At least one day school can’t operate, and although Perelman Jewish Day School extended free tuition for Texas students, no one has taken advantage of that offer, since other day schools and camps that reached out are closer to Houston.
“Those people who are in poverty or are on the cusp of poverty, this pushed them over the edge,” Adler noted. “We’ve done everything from trying to meet the most basic needs as well as ensure that if they can’t go to work there’s some kind of loan or some kind of response.”
Additionally, many synagogues in Houston either abandoned their flood insurance or they paid it but are waiting for construction to begin.
“This is the biggest humanitarian disaster for the Jewish community in the U.S. in a number of years,” she said. “So we’ve been very careful to ensure that the money is only being used for things not covered by insurance or any other source of funding like FEMA.”
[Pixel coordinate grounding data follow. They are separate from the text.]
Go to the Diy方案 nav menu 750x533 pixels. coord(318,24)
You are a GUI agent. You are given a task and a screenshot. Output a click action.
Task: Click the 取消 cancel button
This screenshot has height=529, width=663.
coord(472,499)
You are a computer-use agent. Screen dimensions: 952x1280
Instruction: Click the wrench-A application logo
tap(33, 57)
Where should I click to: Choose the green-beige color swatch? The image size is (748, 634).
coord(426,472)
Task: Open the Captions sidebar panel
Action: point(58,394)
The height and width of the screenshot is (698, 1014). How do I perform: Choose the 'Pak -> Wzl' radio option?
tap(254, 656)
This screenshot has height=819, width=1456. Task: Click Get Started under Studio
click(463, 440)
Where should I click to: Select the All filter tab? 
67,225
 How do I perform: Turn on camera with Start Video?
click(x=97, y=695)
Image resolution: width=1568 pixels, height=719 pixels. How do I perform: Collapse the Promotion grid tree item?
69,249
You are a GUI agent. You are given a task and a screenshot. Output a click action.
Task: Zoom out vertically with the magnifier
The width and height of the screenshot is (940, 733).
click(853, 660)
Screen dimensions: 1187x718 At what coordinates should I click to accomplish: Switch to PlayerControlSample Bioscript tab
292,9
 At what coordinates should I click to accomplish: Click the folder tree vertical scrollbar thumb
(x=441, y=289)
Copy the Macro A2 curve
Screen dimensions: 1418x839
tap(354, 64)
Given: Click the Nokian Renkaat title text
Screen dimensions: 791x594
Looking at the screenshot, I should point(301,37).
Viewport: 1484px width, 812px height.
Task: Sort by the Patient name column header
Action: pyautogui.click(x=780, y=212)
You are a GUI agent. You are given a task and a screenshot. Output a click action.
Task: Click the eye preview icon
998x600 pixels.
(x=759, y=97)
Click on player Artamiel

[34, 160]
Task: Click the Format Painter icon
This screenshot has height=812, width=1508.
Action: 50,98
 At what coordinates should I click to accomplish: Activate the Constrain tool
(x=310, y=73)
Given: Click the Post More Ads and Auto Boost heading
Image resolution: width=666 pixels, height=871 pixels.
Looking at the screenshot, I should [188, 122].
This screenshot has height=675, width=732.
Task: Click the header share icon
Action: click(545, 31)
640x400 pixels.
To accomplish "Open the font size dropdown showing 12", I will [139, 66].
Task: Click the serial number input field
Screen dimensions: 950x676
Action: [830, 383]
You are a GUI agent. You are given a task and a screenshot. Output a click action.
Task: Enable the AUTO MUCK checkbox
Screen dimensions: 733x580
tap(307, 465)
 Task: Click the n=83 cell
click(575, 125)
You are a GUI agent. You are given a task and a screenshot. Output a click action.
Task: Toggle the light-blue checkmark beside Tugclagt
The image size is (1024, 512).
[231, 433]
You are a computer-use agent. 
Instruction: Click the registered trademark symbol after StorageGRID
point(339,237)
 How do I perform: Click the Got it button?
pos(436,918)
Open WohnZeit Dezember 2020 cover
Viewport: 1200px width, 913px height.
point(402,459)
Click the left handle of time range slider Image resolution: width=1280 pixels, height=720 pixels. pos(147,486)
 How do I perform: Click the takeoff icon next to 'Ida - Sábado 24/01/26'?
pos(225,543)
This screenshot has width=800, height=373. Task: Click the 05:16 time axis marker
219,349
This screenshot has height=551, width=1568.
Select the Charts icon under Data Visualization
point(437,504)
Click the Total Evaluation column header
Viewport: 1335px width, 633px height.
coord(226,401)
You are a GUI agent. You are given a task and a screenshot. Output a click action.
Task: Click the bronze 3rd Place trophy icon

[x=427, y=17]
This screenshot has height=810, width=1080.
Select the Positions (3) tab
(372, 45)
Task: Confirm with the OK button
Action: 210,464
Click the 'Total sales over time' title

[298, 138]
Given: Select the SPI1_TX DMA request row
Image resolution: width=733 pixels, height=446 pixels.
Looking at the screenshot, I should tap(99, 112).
Adler noted that there are separate funds people can donate to, either a general JFNA hurricane fund, one specifically for Houston or an international fund in response to the earthquakes in Mexico in partnership with the American Jewish Joint Distribution Committee.
“This could easily happen to any of us,” Adler said. “We feel it’s our obligation to help Jews.”
“Even though something may not remain top of [the] news,” Nelson continued, “people need to look beyond and be continually reminded that the world is a bigger place than just our backyards, and the needs never go away.
“Any little bit they can do to help someone else is way more than the person had the minute before.”